There has been a lot of talk over the past two days about the gap between England and Australia.  Was a 3-0 margin a fair reflection of England’s supremacy?  Dear me, it was almost 4-0.  Would that have been fair?  There have been some stats discussed that showed very little difference between the teams, with Australia ahead in some areas.  Some pundits have gone as far as to question Clarke’s leadership, suggesting that if Australia was better lead, that they could have won some matches.  They are kidding, right?

The sort of stats I am talking about (and I only glanced casually at these some time during day three) were things like Australia had more batsmen averaging over 40 for the series.  Australia had a better average runs per wicket for the series.  Australia had topped 500 once and almost twice.  England’s best innings total was only 375.  It’s all hollow and meaningless when you look at it like that.  This was a series of cricket matches, not a mathematics exam.  The scoreboard never lies.

I see it a bit like a tennis match.  Sometimes you will see a scoreline like 6-2, 6-4, 6-3 and that seems a comfortable win.  And it probably was.  A look at the stats might suggest that the match was very close.  Perhaps the loser might have even won more points.  But it is guaranteed that the winner won the important points.  There are obvious differences between tennis and cricket.

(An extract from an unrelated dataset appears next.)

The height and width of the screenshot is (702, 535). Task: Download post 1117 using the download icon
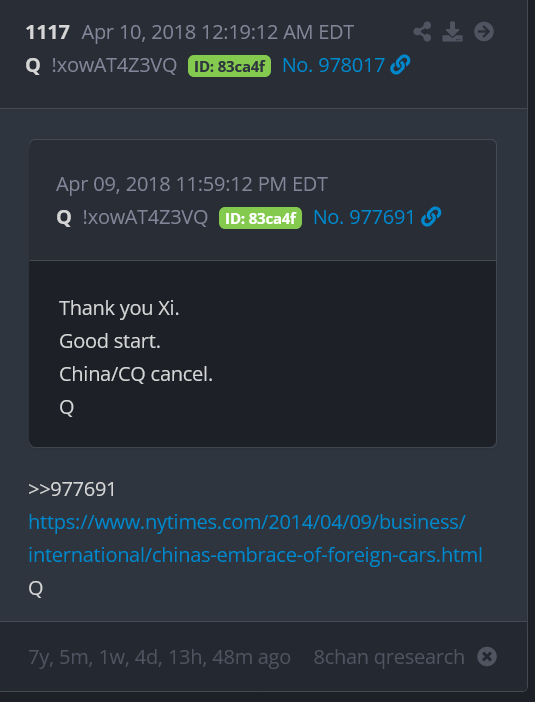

In tennis, you can loose a few games to love and it does not matter (there is no concept of total points) but in cricket, all runs count, no matter when in the match they are scored (just have a look at the 1st Ashes Test in 2013).  But the theory holds.  Cook himself said that England scored runs at the right time and took wickets when it mattered.

That’s what good teams do.  They do enough to win.  If the opposition lifts, then good teams do just a little more.  Whatever it takes.

I would suggest that ignoring use of DRS, that Michael Clarke is tactically better then Cook.  Much better.  Chappelli agrees so that is the end of that.  However, Australia does seem to have lost the ability to win.  Is that only because their skills are inferior, or is there an element of leadership lacking?  I don’t know the answer.

Aside from the one Test that Australia was thumped in (Lord’s), they had much the better of two draws (sporting declarations aside), and were competitive in the other two matches that they lost.  In both of those games, they lead on the first innings, conceded too many runs in England’s second innings but with a bit of luck and/or skill, still could have managed those chases.  So, you could mount an argument that with a bit of luck, some justice from the weather Gods and an even break from the umpires, that Australia could have won three Test matches.   If, if, if.  But the scoreboard never lies.

Australia does seem to have trouble bowling teams out in their second innings.   In Australia’s home summer, they had South Africa on the rack in the first two Tests.  They didn’t lose but they could not close out the match.  They could not bowl South Africa out a second time.  This is partly due to not having a class spinner.

In the 1st and 4th Tests of this series, England made the highest score of the match in their second innings.  Australia had a lead on the first innings but ended up having too many runs to chase.  You could argue that if some umpiring decisions had gone their way (Broad at Trent Bridge and Bresnan at Chester-le-Street) that they would have been chasing less runs and could have won.  But I come back England taking wickets at the right time.  It is just as likely that Australia would have caved in, the same distance from the finishing line.

I think Australia should take positives from what might seem a desolate result.  Some players emerged and consolidated.  Harris was magnificent, as he usually is but he went the distance.  Haddin improved as the series went.  Rogers offered some hope at the top of the order.  The bowling overall was good and Bell was the only English batsman who truly prospered.  And the fact is that Australia were competitive.  The gap is not so big.  With some improvement and home ground advantage, they might just have a chance in a few months time.